The compounds that matter. The lead compound is eugenol, the same warm, sweet-medicinal molecule as clove, rounded out by cineole and methyl eugenol into allspice's clove-cinnamon-nutmeg character. As with clove, the eugenol gives a direct bridge to oak-aged wines carrying their own sweet spice; the note is warm rather than hot.
What it demands of a wine. A warm, ripe-fruited wine with gentle oak spice to mirror the eugenol, supple tannin and the body to match allspice's usual home in jerk, braises and baking. Where allspice turns sweet, a fortified wine with brown-spice depth.

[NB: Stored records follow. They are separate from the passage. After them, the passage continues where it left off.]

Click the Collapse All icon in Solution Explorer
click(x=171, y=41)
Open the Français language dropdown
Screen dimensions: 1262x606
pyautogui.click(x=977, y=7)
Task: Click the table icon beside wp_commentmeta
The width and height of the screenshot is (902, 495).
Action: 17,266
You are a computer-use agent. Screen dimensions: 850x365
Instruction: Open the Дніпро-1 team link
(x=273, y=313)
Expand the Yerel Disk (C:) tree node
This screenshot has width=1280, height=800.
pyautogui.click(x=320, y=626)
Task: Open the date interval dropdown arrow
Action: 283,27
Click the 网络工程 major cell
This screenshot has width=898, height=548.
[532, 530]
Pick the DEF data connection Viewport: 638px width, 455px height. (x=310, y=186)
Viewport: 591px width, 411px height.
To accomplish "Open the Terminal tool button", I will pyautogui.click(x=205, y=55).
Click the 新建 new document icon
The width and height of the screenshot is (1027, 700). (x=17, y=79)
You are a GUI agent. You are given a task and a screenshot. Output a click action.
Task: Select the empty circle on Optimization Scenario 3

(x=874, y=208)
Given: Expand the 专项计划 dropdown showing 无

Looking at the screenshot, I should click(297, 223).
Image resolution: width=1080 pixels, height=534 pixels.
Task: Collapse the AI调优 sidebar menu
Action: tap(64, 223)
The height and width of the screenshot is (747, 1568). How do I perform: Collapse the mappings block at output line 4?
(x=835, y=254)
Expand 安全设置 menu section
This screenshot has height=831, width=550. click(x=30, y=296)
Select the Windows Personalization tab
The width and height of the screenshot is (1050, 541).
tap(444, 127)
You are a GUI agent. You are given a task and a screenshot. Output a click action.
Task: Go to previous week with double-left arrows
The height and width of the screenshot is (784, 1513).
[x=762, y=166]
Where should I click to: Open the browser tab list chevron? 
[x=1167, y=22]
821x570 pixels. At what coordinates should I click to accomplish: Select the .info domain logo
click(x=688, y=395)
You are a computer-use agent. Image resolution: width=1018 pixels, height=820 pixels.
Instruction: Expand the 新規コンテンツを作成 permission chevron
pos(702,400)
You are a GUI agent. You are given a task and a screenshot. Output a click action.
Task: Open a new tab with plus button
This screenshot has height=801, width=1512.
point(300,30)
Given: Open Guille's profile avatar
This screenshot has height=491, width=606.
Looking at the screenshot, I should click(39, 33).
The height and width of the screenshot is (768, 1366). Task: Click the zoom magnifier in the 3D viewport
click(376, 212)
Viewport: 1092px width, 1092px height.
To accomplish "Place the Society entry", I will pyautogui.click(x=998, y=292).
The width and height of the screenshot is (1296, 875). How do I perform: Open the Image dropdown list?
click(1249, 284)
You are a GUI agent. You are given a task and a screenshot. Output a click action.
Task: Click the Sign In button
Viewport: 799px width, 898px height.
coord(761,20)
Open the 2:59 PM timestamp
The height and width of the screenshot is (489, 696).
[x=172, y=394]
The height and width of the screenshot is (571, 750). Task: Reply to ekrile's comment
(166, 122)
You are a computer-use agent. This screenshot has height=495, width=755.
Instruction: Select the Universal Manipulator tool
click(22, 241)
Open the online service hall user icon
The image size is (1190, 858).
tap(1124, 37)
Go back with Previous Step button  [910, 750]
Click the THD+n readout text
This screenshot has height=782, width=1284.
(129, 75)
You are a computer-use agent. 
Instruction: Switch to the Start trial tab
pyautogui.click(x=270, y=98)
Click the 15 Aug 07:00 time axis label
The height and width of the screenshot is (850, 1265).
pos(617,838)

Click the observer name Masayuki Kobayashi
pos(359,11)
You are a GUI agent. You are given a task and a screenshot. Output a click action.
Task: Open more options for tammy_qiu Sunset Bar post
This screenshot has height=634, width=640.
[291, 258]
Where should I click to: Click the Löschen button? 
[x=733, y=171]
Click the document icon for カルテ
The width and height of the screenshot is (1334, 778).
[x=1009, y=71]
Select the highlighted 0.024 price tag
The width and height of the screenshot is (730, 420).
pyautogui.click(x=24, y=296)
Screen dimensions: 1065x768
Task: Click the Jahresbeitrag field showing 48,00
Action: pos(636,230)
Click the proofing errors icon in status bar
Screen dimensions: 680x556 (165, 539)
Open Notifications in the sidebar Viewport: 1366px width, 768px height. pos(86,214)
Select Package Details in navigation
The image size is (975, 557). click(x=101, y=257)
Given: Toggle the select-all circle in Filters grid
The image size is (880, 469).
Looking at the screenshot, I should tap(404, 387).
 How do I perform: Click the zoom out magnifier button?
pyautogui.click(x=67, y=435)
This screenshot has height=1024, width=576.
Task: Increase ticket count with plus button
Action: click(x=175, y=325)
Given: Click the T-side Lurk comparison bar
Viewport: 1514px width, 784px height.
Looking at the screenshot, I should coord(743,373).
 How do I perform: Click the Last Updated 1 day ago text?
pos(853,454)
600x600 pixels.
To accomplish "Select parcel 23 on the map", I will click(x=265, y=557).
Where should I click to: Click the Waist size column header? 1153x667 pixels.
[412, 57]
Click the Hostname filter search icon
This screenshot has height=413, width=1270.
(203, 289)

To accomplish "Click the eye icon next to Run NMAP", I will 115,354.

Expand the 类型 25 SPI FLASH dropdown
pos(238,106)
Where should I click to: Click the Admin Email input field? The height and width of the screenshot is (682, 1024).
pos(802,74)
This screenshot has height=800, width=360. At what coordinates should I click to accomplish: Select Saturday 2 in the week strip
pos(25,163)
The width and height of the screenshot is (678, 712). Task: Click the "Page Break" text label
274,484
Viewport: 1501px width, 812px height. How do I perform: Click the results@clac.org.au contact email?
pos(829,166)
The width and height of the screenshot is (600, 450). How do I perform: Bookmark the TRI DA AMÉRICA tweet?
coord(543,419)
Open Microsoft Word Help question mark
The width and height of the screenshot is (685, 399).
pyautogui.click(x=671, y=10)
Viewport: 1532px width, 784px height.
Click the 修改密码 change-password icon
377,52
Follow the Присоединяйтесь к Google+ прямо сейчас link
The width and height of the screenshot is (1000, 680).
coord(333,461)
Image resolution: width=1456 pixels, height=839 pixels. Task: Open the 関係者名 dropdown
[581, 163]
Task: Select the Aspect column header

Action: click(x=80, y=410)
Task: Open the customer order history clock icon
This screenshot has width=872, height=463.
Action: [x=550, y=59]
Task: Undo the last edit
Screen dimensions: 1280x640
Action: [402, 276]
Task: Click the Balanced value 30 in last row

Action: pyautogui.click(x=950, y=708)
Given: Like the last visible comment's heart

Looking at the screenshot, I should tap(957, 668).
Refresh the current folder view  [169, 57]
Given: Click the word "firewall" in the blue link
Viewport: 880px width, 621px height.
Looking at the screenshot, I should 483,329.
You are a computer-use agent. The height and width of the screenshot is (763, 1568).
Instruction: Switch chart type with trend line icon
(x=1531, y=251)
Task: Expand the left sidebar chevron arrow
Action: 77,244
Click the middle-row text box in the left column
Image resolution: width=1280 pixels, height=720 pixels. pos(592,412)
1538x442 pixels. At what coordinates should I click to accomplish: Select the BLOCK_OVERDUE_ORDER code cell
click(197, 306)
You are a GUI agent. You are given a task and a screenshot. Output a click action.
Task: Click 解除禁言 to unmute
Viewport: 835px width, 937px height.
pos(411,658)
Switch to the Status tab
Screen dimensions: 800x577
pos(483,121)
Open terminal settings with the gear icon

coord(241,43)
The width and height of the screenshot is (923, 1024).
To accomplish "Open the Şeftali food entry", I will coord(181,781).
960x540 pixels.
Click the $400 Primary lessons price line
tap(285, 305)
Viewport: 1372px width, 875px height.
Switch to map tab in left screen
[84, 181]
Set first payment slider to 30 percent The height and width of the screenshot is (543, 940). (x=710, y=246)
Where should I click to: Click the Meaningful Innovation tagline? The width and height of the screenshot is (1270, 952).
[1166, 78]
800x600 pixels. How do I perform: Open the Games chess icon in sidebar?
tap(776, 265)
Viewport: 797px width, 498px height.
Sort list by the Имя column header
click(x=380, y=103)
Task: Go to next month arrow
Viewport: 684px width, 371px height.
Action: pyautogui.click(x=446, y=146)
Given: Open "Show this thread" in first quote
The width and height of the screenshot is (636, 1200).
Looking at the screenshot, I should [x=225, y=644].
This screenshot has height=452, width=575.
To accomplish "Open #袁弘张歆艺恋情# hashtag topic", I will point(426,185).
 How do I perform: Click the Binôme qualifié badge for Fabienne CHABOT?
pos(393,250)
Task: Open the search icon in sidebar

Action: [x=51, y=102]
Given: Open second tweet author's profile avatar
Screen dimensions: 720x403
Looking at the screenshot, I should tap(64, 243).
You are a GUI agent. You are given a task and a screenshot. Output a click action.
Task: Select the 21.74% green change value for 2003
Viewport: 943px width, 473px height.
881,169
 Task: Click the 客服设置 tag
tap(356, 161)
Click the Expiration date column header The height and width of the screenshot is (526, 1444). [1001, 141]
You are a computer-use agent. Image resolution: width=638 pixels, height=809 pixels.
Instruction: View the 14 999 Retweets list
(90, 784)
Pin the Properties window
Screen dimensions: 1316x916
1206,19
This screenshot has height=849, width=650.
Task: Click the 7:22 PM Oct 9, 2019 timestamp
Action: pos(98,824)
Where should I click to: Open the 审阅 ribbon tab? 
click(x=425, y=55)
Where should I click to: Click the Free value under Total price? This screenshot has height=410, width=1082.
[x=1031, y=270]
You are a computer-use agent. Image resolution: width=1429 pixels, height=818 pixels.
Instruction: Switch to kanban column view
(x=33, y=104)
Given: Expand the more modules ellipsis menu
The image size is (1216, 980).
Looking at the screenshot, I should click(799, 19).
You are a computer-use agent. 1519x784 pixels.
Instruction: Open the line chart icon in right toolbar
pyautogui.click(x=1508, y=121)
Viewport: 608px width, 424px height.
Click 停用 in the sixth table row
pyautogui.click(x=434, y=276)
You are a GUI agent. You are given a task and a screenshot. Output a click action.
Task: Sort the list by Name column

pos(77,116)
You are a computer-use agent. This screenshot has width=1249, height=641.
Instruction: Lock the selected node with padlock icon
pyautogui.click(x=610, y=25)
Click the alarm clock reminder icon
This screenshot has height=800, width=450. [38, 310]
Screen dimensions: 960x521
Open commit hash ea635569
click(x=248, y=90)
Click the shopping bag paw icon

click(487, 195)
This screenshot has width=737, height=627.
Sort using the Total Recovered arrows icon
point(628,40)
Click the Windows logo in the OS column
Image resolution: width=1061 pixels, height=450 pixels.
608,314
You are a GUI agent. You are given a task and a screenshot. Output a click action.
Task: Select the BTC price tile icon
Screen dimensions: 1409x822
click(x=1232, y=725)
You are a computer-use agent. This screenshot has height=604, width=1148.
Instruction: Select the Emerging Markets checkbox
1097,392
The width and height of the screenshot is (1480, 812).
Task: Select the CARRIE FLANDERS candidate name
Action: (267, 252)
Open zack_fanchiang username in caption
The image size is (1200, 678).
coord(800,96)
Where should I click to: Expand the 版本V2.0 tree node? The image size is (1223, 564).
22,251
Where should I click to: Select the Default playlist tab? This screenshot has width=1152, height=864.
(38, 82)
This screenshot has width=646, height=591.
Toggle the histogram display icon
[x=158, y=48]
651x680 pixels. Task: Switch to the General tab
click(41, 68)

Seek. Warm, oak-spiced reds lead — a traditional Rioja or a Grenache-led southern Rhône echo the sweet spice with ripe fruit and soft tannin. For jerk and chilli-spiced allspice dishes, an off-dry Riesling cools the heat while keeping the spice company; for sweet bakes, a Tawny Port.
Avoid. Lean, herbaceous, unoaked wines miss the eugenol bridge. High alcohol turns the warm spice hot against the frequent chilli. Delicate whites are overrun.
Three to reach for. Traditional Rioja (Tempranillo); a Grenache-led southern Rhône (Châteauneuf-du-Pape); off-dry Mosel Riesling.